Alain écoute, apprend des anciens et dépoussière son Schwytzerdütsch. Il prend part à des séances de torture, pardon, à des entraînements personnalisés le samedi matin sous la houlette de Popichin (tirs contre le béton, montées d’escaliers et autres réjouissances soviétiques) et subit, en compagnie de son colocataire, le bizutage réservé aux rookies. Lors d’une grillade au bord du lac de Zurich, les deux jeunes Welsches embarquent sur un radeau pneumatique pour un aller-retour dans l’eau le plus rapidement possible. Si le chrono est jugé insuffisant par les cadres de l’équipe, les gamins doivent boire un mélange dégueulasse de vin et de bière, puis recommencer le parcours.
« Il n’y avait absolument rien d’humiliant ou de dégradant, tempère Alain. C’était dans un bon esprit, mais ça marquait quand même une certaine hiérarchie et je trouvais ça juste. Tu es jeune, tu dois respecter les anciens. Je dis pas qu’il faut être un esclave, mais tu dois avoir une certaine distance, être poli, écouter. Si tu fais ton boulot sur la glace et que tu acceptes les codes, personne ne te fera chier. Si tu fanfaronnes, alors là, ça se passera mal. Encore une fois, j’y reviens, mais quand tu vois maintenant certains jeunes, on dirait que tout leur est dû et personne n’accepte une remarque. Tu dis un truc à quelqu’un et il te rit au nez… »


Réception moustache/rouflaquettes à la municipalité de Péry,
après la médaille de bronze du championnat du monde U20 (1998).

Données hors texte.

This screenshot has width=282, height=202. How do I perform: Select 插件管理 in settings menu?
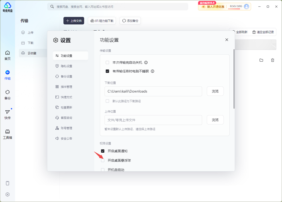(x=66, y=87)
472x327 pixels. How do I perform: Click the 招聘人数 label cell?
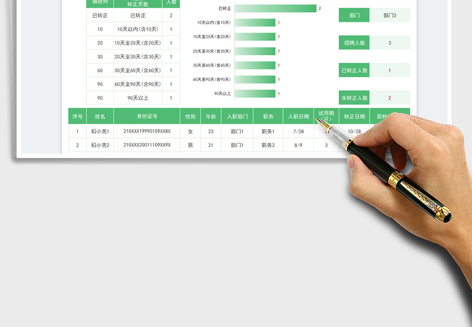[x=354, y=43]
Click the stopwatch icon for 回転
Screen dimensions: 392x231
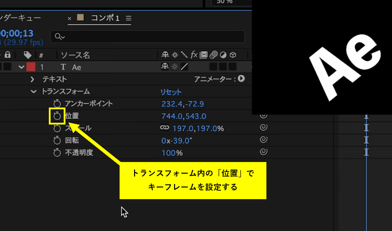(57, 141)
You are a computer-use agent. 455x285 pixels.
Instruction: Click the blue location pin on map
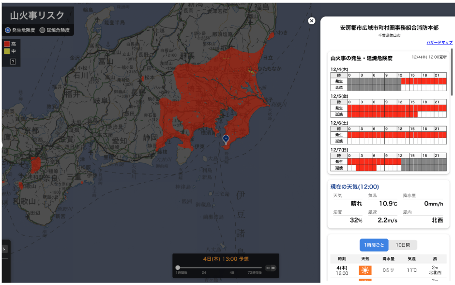pyautogui.click(x=226, y=140)
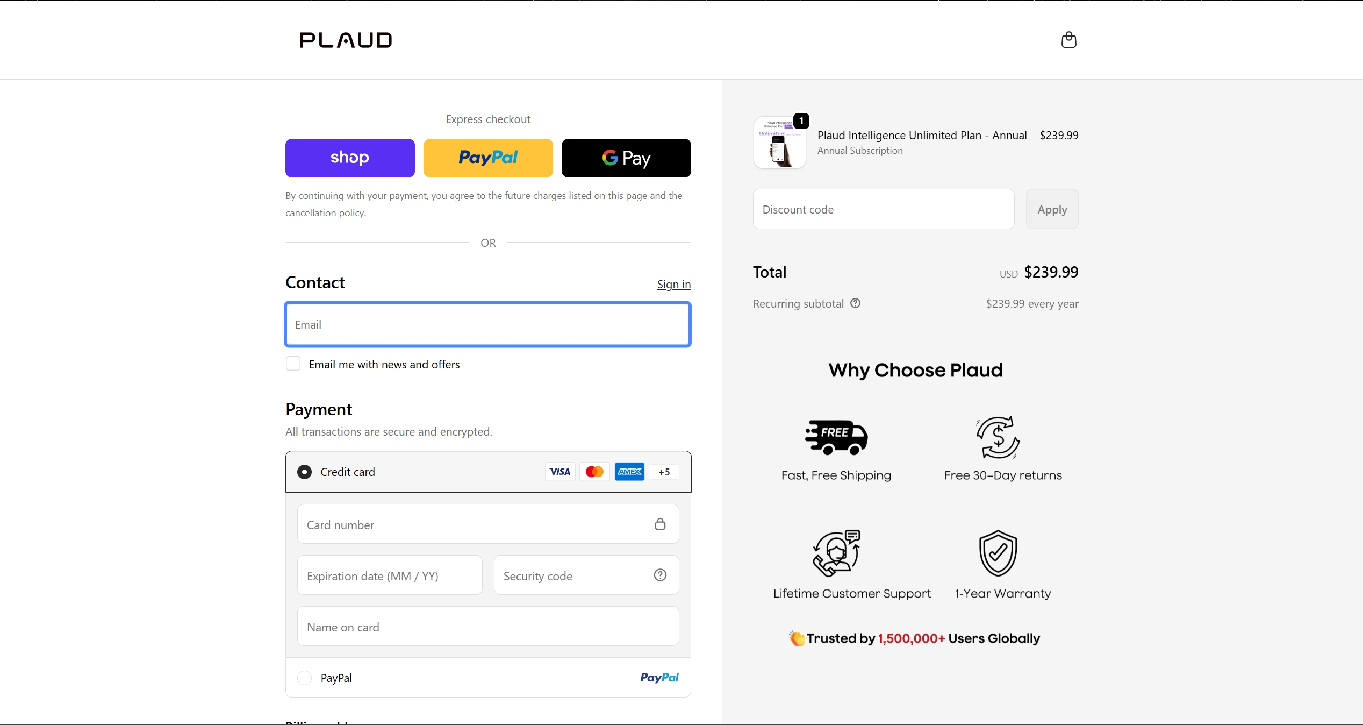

Naissance d’un dur à cuire

En match amical en Finlande au mois d’août 1999, Rapperswil affronte Kookoo Kouvola, une équipe de deuxième division locale. Le club saint-gallois l’emporte sur le score de 6-3 et Alain profite de l’occasion pour écrire la première ligne d’un épais chapitre de ses Mémoires de hockeyeur. Face au monstre finlandais Ville Kiiskinen (195 cm, 100 kg), le défenseur suisse jette les gants. Un suicide en direct, eu égard à la réputation du géant nordique. Pourtant, Alain s’en sort avec les honneurs et son adversaire avec un doigt cassé. Dès lors, Reist se taillera une joyeuse réputation de videur de boîte de nuit dans le championnat suisse.
Dans le jargon, on parle d’un tough. Un shérif. Un dur à cuire. Un policier. Un goon. Bref, Alain, c’est le genre de gars qu’il ne faut pas croiser la tête baissée au milieu de la patinoire. « C’est vrai, j’aime le jeu physique, confirme-t-il. J’aime quand ça brasse et je suis jamais le dernier à arriver quand les esprits s’échauffent. Durant ma carrière, j’ai eu beaucoup d’accrochages, des 2’+2’ pour dureté excessive, mais aussi certaines "vraies" bagarres où tu y vas à mains nues. Le problème, c’est qu’en Suisse, une fois que tu jettes les gants, c’est 5’+ match direct. Alors quand ça arrive, faut faire en sorte que ça en vaille la peine ! C’est mon style de jeu, je fais avec. Je vais pas me la raconter et dire "Bon, si j’allais mettre une lucarne maintenant ?" ou un truc du genre. Faut savoir jouer avec ses qualités. » Ce ne sont certainement pas ses 18 buts en plus de 500 matchs de LNA qui contrediront le propos.
Le baptême du feu dans la catégorie heavyweight de Suisse est cependant douloureux : à Zurich, une droite en pleine face de la part de Dan Hodgson fait office de cadeau de bienvenue dans le monde des adultes. Pas de quoi refroidir les ardeurs du garçon. Placé dans la première paire de défense aux côtés de l’étranger Kari Martikainen, Alain livre pleinement la marchandise et répond aux attentes. Mais malgré des débuts encourageants, Rapperswil termine au 9e rang, à deux points de la barre. S’ensuit un interminable chemin de croix contre la relégation qui prendra fin le 6 avril après une ultime victoire contre Coire, champion de LNB. Soulagement général. La suite ? Un sweep par Zurich dans les playoffs de 2001 et une série victorieuse de play-out contre Langnau en 2002. Entre deux, la vie d’Alain a bien failli prendre une tournure inattendue, un soir de novembre 2001. « J’étais à Morges avec la Suisse B pour la Coupe des Eaux Minérales, se rappelle-t-il. Durant le temps libre, j’avais joué au Loto. Arrivent les résultats et là… j’avais 5 numéros justes sur 6 ! Putain, dire qu’à un numéro près, j’étais millionnaire ! » Malheureusement pour lui (et pour certains de ses adversaires), les cocotiers attendront…
Après trois saisons en LNA, Alain lorgne vers un club du top 8. Kloten manifeste de l’intérêt et l’affaire prend rapidement forme. Sauf que Rapperswil est l’employeur de Reist pour une saison encore et n’entend pas lâcher le défenseur sans une petite compensation financière. C’est le début de l’affaire dite « des 500’000 », à savoir une clause désormais établie dans le business qui permet à un club qui se sépare d’un joueur encore sous contrat de toucher CHF 500’000.- de dédommagement. Kloten sort donc son porte-monnaie et s’offre le jeune défenseur pour deux ans.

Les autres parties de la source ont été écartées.